SAN FRANCISCO DE MACORIS, República Dominicana.- El Consejo Regional Desarrollo (CRD), dijo que la actual etapa histórica y social que se encuentra el país, será el punto de partida definitivo para el impulso de los grandes cambios y transformaciones que amerita la República Dominicana para enrumbarse hacia el real desarrollo y a la transición generacional.
Asimismo, la entidad quien tiene entre sus ejecutivos a Ysócrates Andrés Peña Reyes y Monseñor Jesús María de Jesús Moya, sostiene que dicho proceso caminará sobre bases firmes, dados los sólidos niveles de preparación que se están logrando en todos nuestros estratos sociales junto a los liderazgos emergentes que engendran las nuevas generaciones.
Resalta que en la población más pobre como la de mayores recursos es palpable una firme convicción y un adecuado conocimiento de cómo debe generarse el progreso social, y además, sobre el cual es el mejor rumbo a seguir para lograr el desarrollo y para obtener reales soluciones a los diversos problemas que afectan nuestra nación.
El CRD señala que existe un accionar y vigilancia colectiva en la que participan en forma activa pobres y ricos, el campo y la ciudad, en procura de que no se fracase bajo ninguna circunstancia en las grandes y pequeñas iniciativas encaminadas a motorizar con eficacia al progreso social y el real desarrollo.
Expresa que dichos propósitos han producido un mayor grado de conciencia, y sobre todo, que nuestros problemas no pueden ser solucionados por un líder determinado y por un solo partido, sino que su encaramiento debe depender del nivel de preparación, capacidad, vocación de bien y la disposición de concertación que se logre a nivel todas nuestras instituciones.
El CRD indica que sostenido en sólidos soportes se está imponiendo una nueva forma de pensar, la cual está conduciendo a la población y a sus instituciones a un accionar que impone a nuestras entidades políticas y a sus liderazgos, a cambiar de rumbos y a tener una correcta visión, para con ello asumir un mejor rol político y social.
Manifiesta que los grandes cambios que experimenta la sociedad dominicana, conduce a los sectores gobernantes, a los partidos, a todas nuestras entidades y a los diversos liderazgos, acoplarse a los nuevos tiempos, así como, a sus requerimientos y exigencias, a fin de no quedarse rezagados en las labores que están llamados a cumplir como instrumentos del desarrollo nacional.

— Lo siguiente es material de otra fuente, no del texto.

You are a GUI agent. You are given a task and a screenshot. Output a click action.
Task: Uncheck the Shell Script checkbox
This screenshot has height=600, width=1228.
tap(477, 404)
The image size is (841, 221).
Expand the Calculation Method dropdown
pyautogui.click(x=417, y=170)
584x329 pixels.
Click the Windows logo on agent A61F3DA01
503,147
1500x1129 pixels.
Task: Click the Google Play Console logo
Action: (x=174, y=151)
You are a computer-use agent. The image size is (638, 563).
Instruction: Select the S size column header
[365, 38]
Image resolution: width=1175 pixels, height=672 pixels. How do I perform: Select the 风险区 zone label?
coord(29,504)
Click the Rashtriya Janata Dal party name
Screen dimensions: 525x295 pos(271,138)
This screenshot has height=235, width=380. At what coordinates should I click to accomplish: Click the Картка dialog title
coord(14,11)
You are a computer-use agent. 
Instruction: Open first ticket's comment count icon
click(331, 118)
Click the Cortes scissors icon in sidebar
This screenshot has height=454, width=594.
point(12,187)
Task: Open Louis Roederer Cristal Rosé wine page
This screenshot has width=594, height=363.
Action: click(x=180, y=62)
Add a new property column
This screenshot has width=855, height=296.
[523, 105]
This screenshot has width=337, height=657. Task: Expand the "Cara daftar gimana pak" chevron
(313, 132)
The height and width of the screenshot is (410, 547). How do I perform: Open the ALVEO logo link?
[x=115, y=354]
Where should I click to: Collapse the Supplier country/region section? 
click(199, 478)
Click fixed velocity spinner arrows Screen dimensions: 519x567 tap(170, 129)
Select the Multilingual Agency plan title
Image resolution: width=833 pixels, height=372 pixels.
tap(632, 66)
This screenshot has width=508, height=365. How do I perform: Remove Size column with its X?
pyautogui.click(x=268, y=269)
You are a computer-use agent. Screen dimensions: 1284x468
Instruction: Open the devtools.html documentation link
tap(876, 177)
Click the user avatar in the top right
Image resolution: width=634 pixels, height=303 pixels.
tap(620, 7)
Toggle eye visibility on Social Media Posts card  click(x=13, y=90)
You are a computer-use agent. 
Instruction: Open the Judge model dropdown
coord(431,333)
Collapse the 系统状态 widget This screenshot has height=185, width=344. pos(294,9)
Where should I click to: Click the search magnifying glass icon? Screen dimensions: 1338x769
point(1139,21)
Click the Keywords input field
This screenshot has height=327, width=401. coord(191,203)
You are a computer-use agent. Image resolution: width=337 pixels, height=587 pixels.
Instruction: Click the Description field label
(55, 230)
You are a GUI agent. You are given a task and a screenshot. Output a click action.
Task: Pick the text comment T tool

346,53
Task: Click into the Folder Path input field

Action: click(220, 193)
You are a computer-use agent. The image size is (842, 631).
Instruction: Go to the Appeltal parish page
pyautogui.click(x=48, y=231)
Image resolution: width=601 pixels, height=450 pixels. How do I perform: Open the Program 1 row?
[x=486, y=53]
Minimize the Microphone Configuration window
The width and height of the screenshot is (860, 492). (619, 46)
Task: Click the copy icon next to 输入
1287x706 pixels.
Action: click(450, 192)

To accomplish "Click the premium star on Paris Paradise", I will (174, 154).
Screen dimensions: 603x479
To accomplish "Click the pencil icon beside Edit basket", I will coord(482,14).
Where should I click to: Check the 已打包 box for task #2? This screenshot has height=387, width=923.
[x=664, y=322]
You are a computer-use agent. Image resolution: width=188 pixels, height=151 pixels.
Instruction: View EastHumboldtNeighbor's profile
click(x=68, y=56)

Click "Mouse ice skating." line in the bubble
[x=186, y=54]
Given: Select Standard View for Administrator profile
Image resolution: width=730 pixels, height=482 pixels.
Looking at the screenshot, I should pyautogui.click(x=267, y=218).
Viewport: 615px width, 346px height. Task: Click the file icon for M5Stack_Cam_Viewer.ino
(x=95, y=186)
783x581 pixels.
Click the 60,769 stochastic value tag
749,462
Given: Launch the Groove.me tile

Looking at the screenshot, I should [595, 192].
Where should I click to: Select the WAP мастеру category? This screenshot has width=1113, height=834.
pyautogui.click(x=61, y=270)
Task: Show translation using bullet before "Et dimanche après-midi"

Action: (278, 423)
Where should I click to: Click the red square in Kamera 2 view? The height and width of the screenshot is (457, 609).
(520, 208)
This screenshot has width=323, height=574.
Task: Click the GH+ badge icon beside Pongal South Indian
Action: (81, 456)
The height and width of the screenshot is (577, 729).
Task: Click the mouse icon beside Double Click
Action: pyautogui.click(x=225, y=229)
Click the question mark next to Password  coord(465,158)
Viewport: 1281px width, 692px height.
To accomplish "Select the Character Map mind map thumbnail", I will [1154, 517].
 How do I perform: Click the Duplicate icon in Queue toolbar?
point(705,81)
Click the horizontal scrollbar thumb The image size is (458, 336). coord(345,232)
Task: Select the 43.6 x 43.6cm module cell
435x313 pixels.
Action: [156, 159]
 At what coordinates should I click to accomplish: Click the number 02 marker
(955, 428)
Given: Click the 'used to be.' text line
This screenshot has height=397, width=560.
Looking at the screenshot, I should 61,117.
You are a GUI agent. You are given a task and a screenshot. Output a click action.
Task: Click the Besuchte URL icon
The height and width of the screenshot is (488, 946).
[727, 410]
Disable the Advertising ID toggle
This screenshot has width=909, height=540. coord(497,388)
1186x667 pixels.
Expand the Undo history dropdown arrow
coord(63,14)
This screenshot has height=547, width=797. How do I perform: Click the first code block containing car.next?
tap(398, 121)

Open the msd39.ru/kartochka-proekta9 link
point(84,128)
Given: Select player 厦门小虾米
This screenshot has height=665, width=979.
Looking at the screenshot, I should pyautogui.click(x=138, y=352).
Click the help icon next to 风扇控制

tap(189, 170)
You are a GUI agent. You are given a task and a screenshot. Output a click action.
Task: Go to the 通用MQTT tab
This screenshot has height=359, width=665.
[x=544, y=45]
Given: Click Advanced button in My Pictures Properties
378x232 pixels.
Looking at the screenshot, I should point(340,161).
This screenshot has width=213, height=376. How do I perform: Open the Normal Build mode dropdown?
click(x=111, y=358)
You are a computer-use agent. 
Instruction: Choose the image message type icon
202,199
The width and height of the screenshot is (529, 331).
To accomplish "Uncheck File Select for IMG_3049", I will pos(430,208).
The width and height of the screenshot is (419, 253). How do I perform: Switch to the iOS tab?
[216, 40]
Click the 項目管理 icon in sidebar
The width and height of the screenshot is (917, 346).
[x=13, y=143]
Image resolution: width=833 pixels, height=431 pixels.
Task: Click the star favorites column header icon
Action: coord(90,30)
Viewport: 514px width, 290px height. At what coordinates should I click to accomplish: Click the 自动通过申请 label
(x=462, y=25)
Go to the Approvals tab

El organismo de desarrollo que agrupa las provincias del Nordeste y el Cibao Central, concluye instando a los diferentes sectores de sociales del país, a reafirmar sus tareas y responsabilidades, constituyéndose en motores y guías de una etapa y proceso histórico que nos enrumba hacia nuevos horizontes y al establecimiento de una mejor República Dominicana.